Colorado Rockies
- Catcher
- Born: November 24, 2004 (age 21) Sandy Springs, Georgia, U.S.
- Bats: RightThrows: Right
- Stats at Baseball Reference

Career highlights and awards
- Golden Spikes Award (2026); Dick Howser Trophy (2026); Buster Posey Award (2026); SEC Player of the Year (2026);

= Daniel Jackson (baseball) =

American baseball player (born 2004)

Daniel Alexander Jackson (born November 24, 2004) is an American professional baseball catcher in the Colorado Rockies organization. Nicknamed "Rhino", he played college baseball for the Wofford Terriers and Georgia Bulldogs.

== Amateur career ==
Jackson attended North Springs High School in Sandy Springs, Georgia. He committed to play college baseball at Wofford College and played summer collegiate baseball with the Olean Oilers of the New York Collegiate Baseball League in summer 2023.

Jackson appeared in 56 games as a freshman, posting a .357 batting average with 12 home runs and 69 RBI. He was subsequently named the Southern Conference Freshman of the Year and earned Second Team Freshman All-America honors from the National Collegiate Baseball Writers Association.
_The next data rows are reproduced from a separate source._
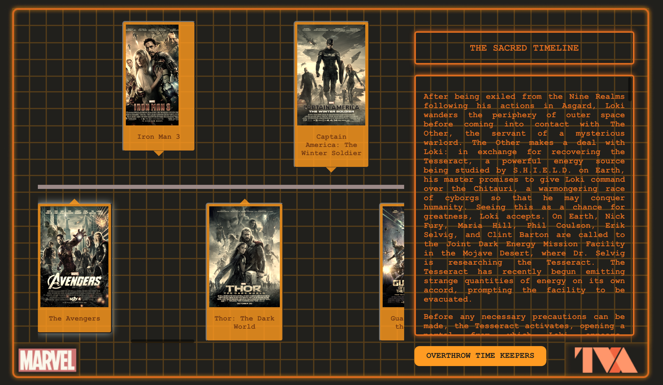
Task: Click the Iron Man 3 card pointer arrow
Action: 159,153
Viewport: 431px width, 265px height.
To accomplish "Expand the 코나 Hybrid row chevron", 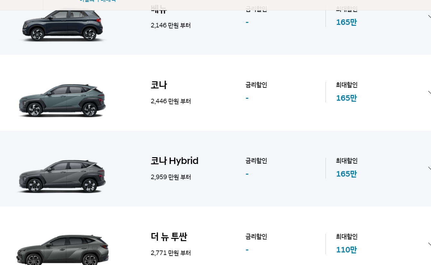I will 429,168.
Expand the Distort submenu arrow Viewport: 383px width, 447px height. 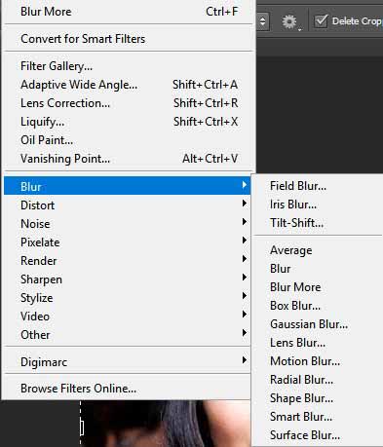[x=245, y=204]
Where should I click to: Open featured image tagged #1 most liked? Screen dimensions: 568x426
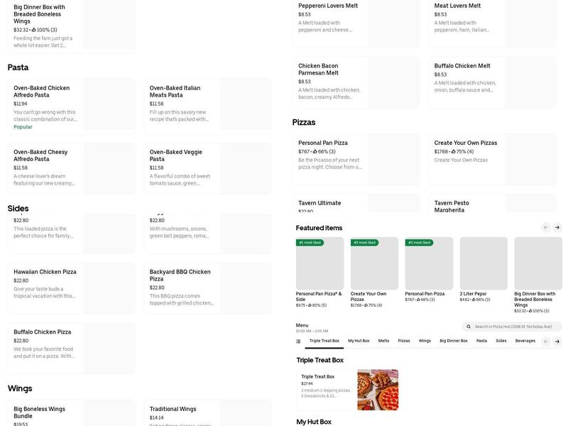click(320, 263)
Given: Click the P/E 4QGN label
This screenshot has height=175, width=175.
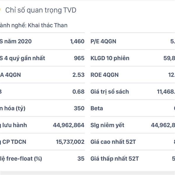Looking at the screenshot, I should point(103,41).
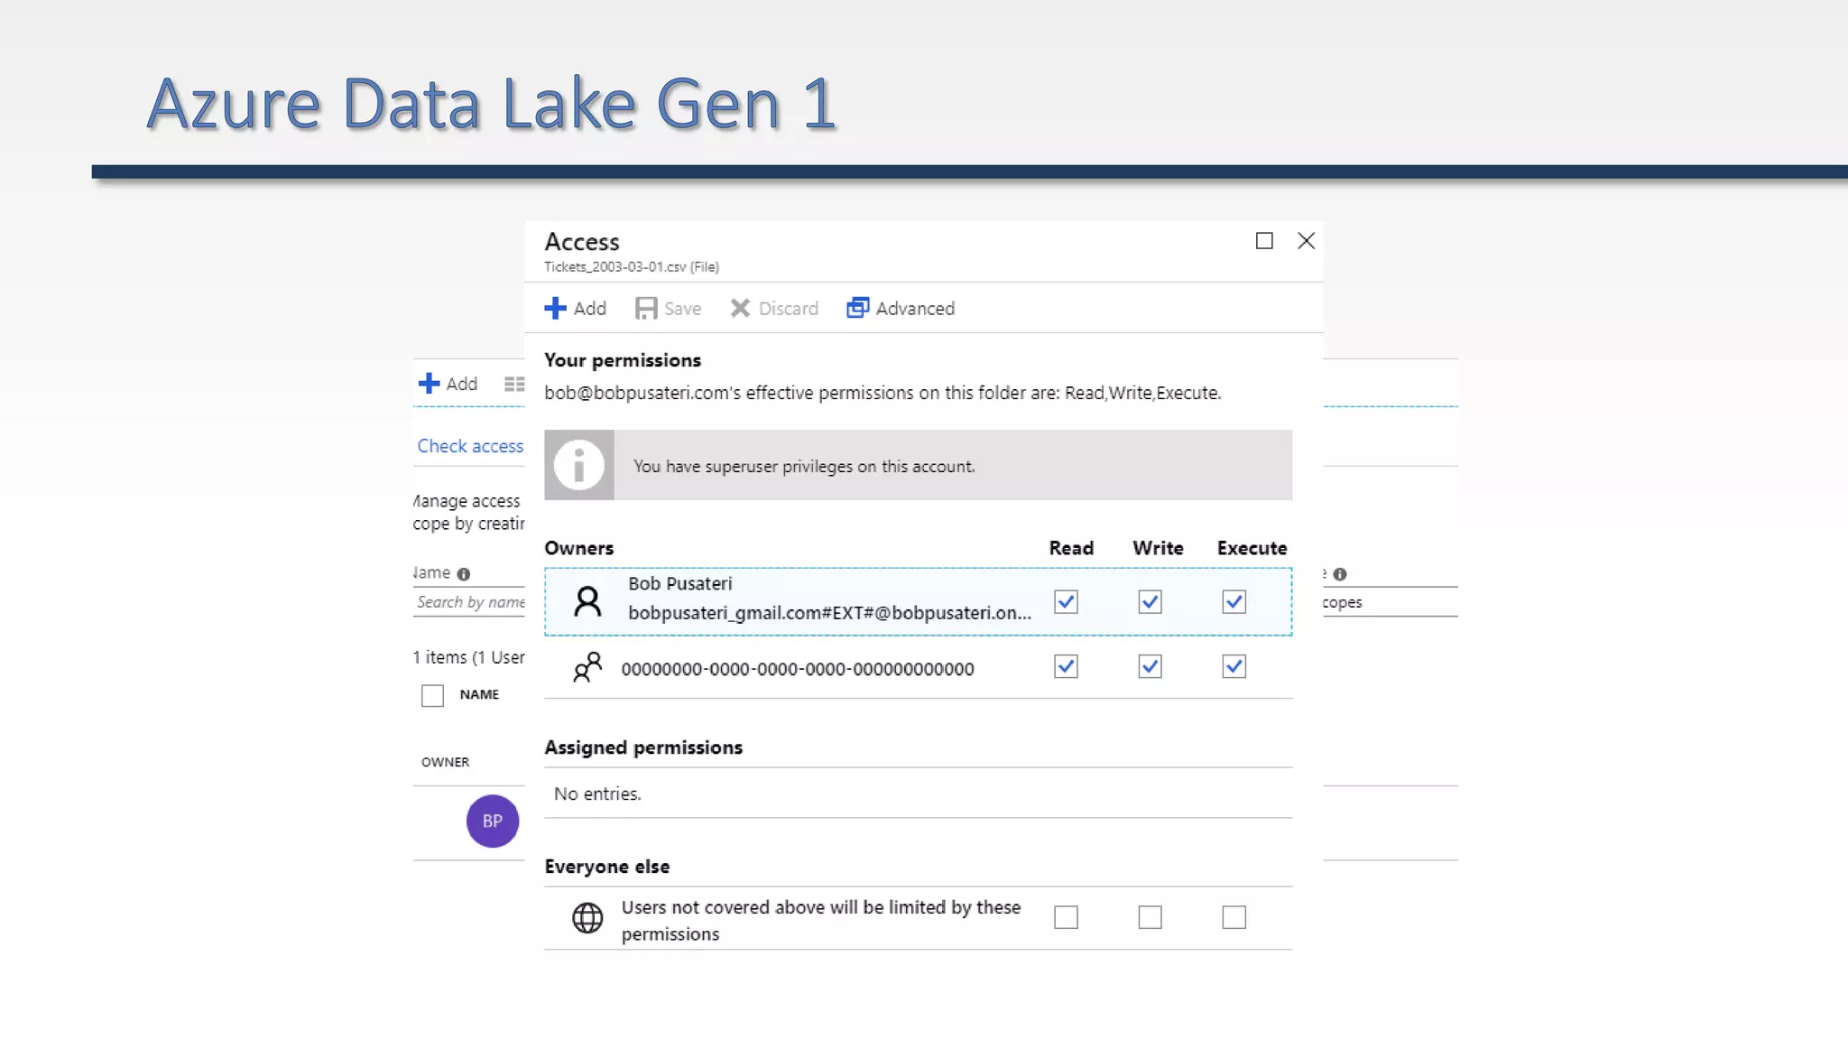The image size is (1848, 1040).
Task: Click the globe icon under Everyone else
Action: pyautogui.click(x=587, y=918)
After the season, Jackson transferred to the University of Georgia and again played summer ball - this time with the Traverse City Pit Spitters of the Northwoods League.
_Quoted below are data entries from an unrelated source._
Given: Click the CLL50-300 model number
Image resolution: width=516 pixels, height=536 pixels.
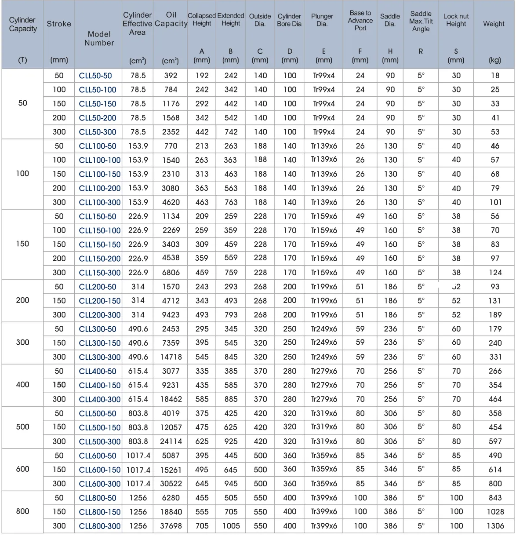Looking at the screenshot, I should [x=98, y=132].
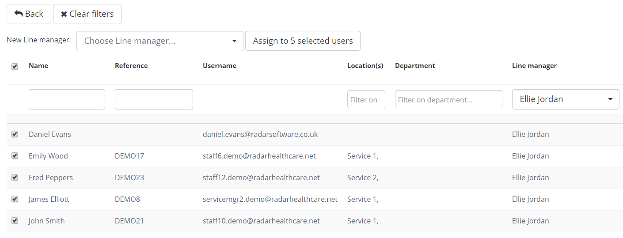Click the Reference column header
Image resolution: width=623 pixels, height=238 pixels.
131,66
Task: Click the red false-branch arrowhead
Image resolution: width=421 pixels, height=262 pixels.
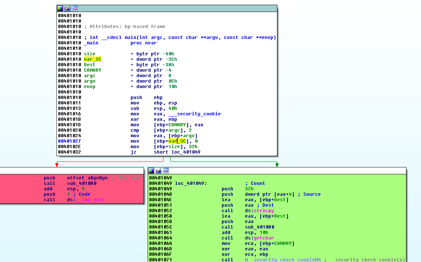Action: tap(57, 165)

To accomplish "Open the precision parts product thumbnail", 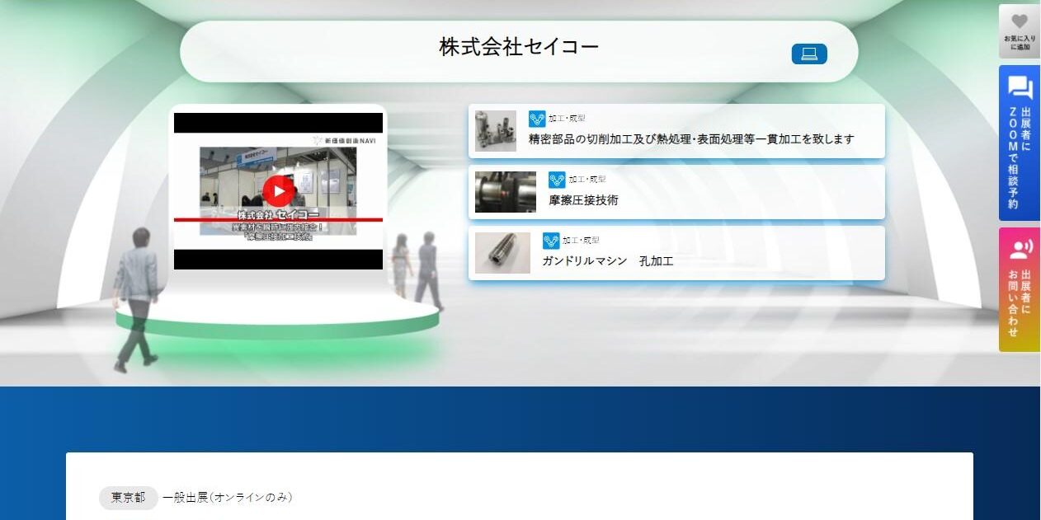I will [x=496, y=131].
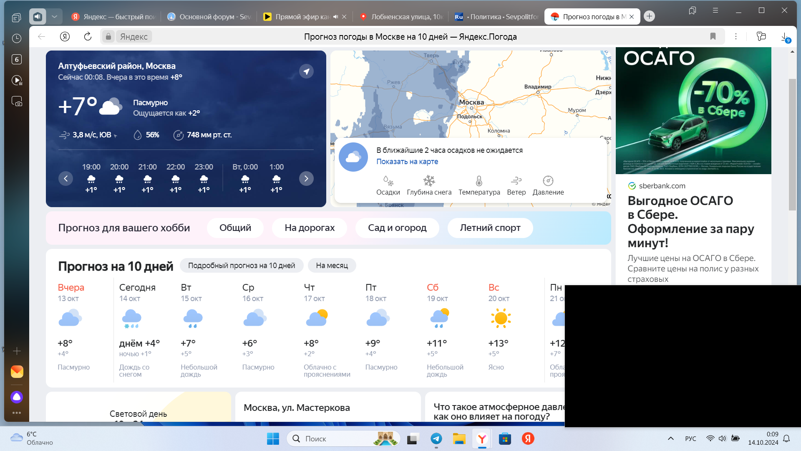Mute sound with speaker toggle button

tap(38, 17)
As a sophomore with the Bulldogs, he recorded a .240 batting average with 14 home runs and 36 RBI. In 2024 and 2025, he played collegiate summer baseball with the Chatham Anglers of the Cape Cod Baseball League.

In his junior season, Jackson had a breakout year, leading the Southeastern Conference in home runs, RBI, and batting average. After stealing three bases in the second game of a doubleheader against Ole Miss, he became the first player in school history to record 20 home runs and 20 stolen bases in a single season. On May 16, Jackson became the sixth player in NCAA Division I history to record at least 25 home runs and 25 stolen bases in a single season. At the conclusion of the regular season, he was named the SEC Player of the Year. Against Mississippi State, in game two of the Athens Super Regional, Jackson hit a go-ahead home run in the 10th inning, helping Georgia secure an 11–9 victory and advance to the College World Series for the first time since 2008. He finished the season with a .379 batting average, 32 home runs, 87 RBI, and 26 stolen bases. Following his record-setting campaign, Jackson was named the recipient of the Golden Spikes Award, Dick Howser Trophy, and Buster Posey Award.

== Professional career ==
Jackson was selected by the Colorado Rockies with the 37th overall selection of the 2026 Major League Baseball draft. On July 20, 2026, he signed with Colorado for a $2.3 million signing bonus. Jackson made his professional debut that year with the Single-A Fresno Grizzlies.